Fort Valley State University's continuous commitment to education, research and service earned three faculty members and one staff member more than $1,000,000 in federal grant funds.
Woodie Hughes Jr., FVSU's interim 4-H program leader, Dr. Nirmal Joshee, a FVSU associate professor of plant biotechnology, Dr. Jung Lee, a FVSU research associate professor of food chemistry and Dr. Erika Styles, a FVSU assistant professor of agriculture economics, each received an 1890 Capacity Building Grant recently. Funding for these grants is provided by the U.S. Department of Agriculture's National Institute of Food and Agriculture (NIFA).
Capacity Building Grants are used to aid educational curriculums, research and to support Cooperative Extension Programs (CEP) for 1890 land grant institutions. FVSU, an 1890 land grant institution, provides outreach through its CEP. The CEP is a free service offered in more than 20 counties across the state providing education and programs in the areas of agriculture, food and nutrition, youth and family development, and housing and community development.
Hughes, FVSU's interim 4-H program leader, received a $248,300 capacity grant for a project called: the Rural Sustainable 4-H Technology
and Obesity Prevention project.
"We have to do our part to decrease childhood obesity in Georgia," said Hughes referring to the project developed to reduce
childhood obesity in rural areas. "You're talking about saving lives, that's why we're really doing this," said the interim 4-H program leader. Funds from this project will aid in providing a salary for an 1890 4-H capacity building coordinator and to operate service learning projects in Sumter, Telfair, Twiggs and Peach Counties.
Joshee, a FVSU associate professor of plant biotechnology, received a $499,744 capacity grant for a project called: Developing a Sustainable Bioenergy System: Paulownia Production for Fuel, Chemicals and Materials. Funding for this project will be used to study the Paulownia tree and its biofuel and bio-composite making potential. "We expect it to be one of the important feed-stocks for the biofuel industry," Joshee said. He also plans to use the funding to continue research concerning the tree's honey production and forage usage for animals such as sheep and goats. Joshee said this research is important because it has the potential to benefit industries, farmers, growers
and the environment.
Lee, a FVSU associate professor of food chemistry, received a $143,000 capacity grant for a project called Strengthening Instrumental Analytical Techniques of Undergraduate and Graduate Students in Food and Agricultural Sciences. Lee said the funding was used to purchase a liquid chromatography/mass spectrometry system. This instrument will help graduate and undergraduate agriculture students analyze food and agriculture products that could be used in the creation of medicinal products.
"Students need this training to work in any type of analytical lab," Lee said. These labs are present at companies such as Proctor and Gamble and Coca Cola. "It's a really competitive job market, so if they (students) build up this competitive skill they will have more options," Lee said.

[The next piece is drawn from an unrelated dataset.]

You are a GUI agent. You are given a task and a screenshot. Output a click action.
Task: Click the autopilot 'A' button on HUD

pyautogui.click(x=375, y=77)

Styles, a FVSU assistant professor of agriculture economics, received a $249,140 capacity grant for a project called: Cultivating Agriculture's Future Workforce using the Emerging Leaders Interactive Training and Experience (ELITE). Students selected for ELITE will participate in intensive professional trainings to help in the development of leadership and interpersonal skills. Styles said the goal is to prepare students for the workforce or entry into graduate school. Styles will use the funding to purchase computers, curriculum materials and to fund student travel to conferences.
Selection for the first cohort of students will begin spring 2014. Dr. Govind Kannan, dean of Fort Valley State University's College of Agriculture, Family Sciences and Technology is appreciative of the efforts of the four principal investigators. "I am pleased that we got four capacity building grant proposals funded this year. In times of budgetary constraints, securing external grants becomes critical for the survival and advancement of our research, outreach and academic programs," Kannan said.